Bovespa segue bolsas internacionais e abre em alta

Às 11h04 (horário de Brasília), o índice Bovespa (Ibovespa) subia 0,16%, para 67.011 pontos

Márcio Rodrigues, da Agência Estado ,

28 de fevereiro de 2011 | 11h07

A Bolsa de Valores de São Paulo (Bovespa) abriu o dia em alta, seguindo o movimento de boa parte das bolsas globais. A bolsa brasileira também repercute o resultado acima do esperado da Petrobrás e a notícia de que a Vale vendeu seus ativos de alumínio. A volatilidade, porém, não deve abandonar os mercados de ações neste início de semana, que tem agenda cheia no Brasil e no exterior. Ao mesmo tempo, a crise na Líbia continua. Às 11h04 (horário de Brasília), o índice Bovespa (Ibovespa) subia 0,16%, para 67.011 pontos.

Nos principais mercados de ações, as bolsas registram ganhos, com a Europa se recuperando de uma abertura levemente em baixa. Para Pedro Galdi, estrategista-chefe da SLW, o Ibovespa começa o dia acompanhando as bolsas internacionais. "A notícia de que a Arábia Saudita aumentará sua produção de petróleo para compensar a queda na Líbia deu um fôlego para os mercados de risco e ajudou as bolsas", analisa. Segundo ele, caso não ocorra nenhum fato novo, "o petróleo deve se manter comportado, por enquanto".

No campo corporativo, a alta do petróleo nos últimos dias vinha ajudando os papéis da Petrobrás, mas hoje os investidores têm os resultados da empresa para repercutir. Depois do fechamento do mercado, na sexta-feira, a Petrobrás anunciou um lucro líquido de R$ 10,602 bilhões no quarto trimestre de 2010, uma expansão de 38,38% em relação ao mesmo período do ano anterior (R$ 7,661 bilhões). No acumulado de 2010, o lucro líquido da Petrobrás totalizou R$ 35,189 bilhões, com elevação de 17% ante o ano anterior (R$ 30,051 bilhões). De acordo com a empresa, é o maior resultado anual da história da companhia. Os números vieram acima da expectativa dos analistas.

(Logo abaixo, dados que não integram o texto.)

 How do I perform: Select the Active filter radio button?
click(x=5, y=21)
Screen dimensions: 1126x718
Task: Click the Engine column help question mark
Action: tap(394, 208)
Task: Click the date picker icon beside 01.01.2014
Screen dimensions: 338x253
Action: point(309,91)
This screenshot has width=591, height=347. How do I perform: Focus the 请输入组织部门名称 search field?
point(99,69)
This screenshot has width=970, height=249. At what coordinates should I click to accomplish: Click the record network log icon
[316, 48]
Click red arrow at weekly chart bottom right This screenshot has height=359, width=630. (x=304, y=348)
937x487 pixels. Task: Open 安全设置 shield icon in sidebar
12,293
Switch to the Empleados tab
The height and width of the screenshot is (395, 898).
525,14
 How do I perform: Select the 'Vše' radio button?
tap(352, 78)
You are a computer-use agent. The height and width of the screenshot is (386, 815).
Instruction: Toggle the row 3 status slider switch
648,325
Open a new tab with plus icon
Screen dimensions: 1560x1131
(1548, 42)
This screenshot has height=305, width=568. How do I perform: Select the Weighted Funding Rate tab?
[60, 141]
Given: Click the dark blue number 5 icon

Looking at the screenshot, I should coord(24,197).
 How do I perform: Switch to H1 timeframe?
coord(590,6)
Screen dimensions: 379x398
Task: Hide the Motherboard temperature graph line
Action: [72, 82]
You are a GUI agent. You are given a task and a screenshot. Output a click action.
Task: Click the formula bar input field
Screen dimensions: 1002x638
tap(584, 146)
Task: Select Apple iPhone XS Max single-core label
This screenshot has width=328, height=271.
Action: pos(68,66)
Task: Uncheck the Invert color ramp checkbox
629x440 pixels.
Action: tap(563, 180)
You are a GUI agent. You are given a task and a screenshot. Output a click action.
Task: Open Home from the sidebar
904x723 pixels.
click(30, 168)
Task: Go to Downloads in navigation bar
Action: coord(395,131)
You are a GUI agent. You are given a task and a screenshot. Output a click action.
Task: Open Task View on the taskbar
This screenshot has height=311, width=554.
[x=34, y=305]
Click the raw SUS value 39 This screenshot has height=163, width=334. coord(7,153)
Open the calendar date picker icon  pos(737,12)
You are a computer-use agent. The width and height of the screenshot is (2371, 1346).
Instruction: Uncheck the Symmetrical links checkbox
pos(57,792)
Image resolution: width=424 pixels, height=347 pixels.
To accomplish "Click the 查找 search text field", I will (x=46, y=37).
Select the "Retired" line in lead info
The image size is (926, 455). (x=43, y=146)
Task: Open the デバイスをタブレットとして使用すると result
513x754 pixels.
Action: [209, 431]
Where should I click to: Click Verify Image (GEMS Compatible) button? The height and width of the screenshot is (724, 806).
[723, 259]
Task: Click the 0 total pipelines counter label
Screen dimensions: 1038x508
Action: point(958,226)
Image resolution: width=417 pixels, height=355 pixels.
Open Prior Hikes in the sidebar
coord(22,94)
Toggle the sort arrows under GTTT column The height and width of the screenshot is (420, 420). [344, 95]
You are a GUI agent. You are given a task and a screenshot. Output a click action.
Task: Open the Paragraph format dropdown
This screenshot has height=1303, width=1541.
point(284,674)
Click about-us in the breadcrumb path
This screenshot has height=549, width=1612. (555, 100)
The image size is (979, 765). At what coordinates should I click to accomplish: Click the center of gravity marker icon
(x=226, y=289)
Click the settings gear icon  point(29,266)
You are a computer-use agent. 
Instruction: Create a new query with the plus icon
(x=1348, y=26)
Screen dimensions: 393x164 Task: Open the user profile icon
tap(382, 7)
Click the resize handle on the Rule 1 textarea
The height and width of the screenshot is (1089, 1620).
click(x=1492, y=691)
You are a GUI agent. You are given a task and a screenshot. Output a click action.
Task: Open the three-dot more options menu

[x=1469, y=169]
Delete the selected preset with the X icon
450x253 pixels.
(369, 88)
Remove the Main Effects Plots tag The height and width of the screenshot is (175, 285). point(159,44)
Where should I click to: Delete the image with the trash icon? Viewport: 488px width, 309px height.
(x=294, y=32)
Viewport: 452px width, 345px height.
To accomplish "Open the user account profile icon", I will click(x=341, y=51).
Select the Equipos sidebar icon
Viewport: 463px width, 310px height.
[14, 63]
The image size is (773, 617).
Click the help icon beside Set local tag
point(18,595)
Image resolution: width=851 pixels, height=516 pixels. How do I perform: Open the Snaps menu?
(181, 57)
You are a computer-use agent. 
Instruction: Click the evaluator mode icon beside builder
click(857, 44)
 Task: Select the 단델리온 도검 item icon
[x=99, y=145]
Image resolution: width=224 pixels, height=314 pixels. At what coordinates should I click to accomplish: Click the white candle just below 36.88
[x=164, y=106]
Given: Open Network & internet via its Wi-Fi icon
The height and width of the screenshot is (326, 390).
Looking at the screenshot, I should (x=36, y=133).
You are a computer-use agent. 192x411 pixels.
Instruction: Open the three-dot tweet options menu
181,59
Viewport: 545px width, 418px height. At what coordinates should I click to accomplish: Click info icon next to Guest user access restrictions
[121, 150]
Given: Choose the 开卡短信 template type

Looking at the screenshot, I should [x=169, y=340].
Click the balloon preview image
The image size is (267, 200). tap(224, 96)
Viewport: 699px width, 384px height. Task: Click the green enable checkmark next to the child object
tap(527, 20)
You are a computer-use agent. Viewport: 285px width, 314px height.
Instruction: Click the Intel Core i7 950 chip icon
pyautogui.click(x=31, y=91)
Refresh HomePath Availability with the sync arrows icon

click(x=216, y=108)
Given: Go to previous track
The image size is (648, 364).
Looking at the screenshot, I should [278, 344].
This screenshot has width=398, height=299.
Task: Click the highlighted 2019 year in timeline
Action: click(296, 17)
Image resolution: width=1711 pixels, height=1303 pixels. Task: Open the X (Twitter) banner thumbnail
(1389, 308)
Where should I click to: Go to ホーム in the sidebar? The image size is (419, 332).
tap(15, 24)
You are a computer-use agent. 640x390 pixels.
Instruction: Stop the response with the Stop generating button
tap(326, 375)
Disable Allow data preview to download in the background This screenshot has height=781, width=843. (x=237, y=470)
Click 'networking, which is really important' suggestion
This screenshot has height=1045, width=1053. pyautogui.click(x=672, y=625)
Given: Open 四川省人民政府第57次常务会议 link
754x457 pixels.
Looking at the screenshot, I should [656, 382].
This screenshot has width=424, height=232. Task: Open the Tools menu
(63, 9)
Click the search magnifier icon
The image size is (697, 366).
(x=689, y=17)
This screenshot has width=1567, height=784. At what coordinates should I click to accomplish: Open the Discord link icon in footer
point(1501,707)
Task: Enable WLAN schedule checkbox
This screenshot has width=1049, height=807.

Hoje, a Vale anunciou a conclusão da venda de ativos de alumínio para a norueguesa Norsk Hydro. A negociação envolve as participações detidas anteriormente na Albras (51% do capital total), Alunorte (57%) e Companhia de Alumina do Pará (CAP, 61%), em conjunto com uma dívida líquida de US$ 655 milhões, e subscrição de 22% das ações ordinárias em circulação da Hydro, mais US$ 503 milhões em dinheiro. "O fato foi apenas concretizado, mas já era conhecido. A repercussão sobre os papéis deve ser pontual", projeta Galdi.

No Brasil, os ministros da Fazenda, Guido Mantega, e do Planejamento, Miriam Belchior, vão anunciar o detalhamento do corte de R$ 50 bilhões nos gastos do Orçamento Geral da União em 2011, às 12h30 (horário de Brasília). O detalhamento antecede o encontro do Comitê de Política Monetária (Copom), amanhã e na quarta-feira, que deve culminar com ajuste da taxa básica de juros (Selic). As projeções do mercado contidas na pesquisa Focus, divulgada hoje, indicam um alta de 0,5 ponto porcentual na Selic, para 11,75% ao ano.

Mais cedo, a TAM anunciou um lucro líquido de R$ 150,6 milhões no quarto trimestre de 2010, o que representa alta de 7,9% ante os R$ 139,6 milhões do mesmo período de 2009, seguindo o padrão de contabilidade internacional (IFRS). No acumulado de 2010, o lucro líquido somou R$ 637,4 milhões, uma queda de 48,9% ante o resultado de R$ 1,246 bilhão de 2009. Hoje saem ainda os resultados de Multiplan e M. Dias Branco. "Além dos indicadores econômicos, a semana está cheia de resultados, o que resultará em influências pontuais sobre os papéis", avalia um operador.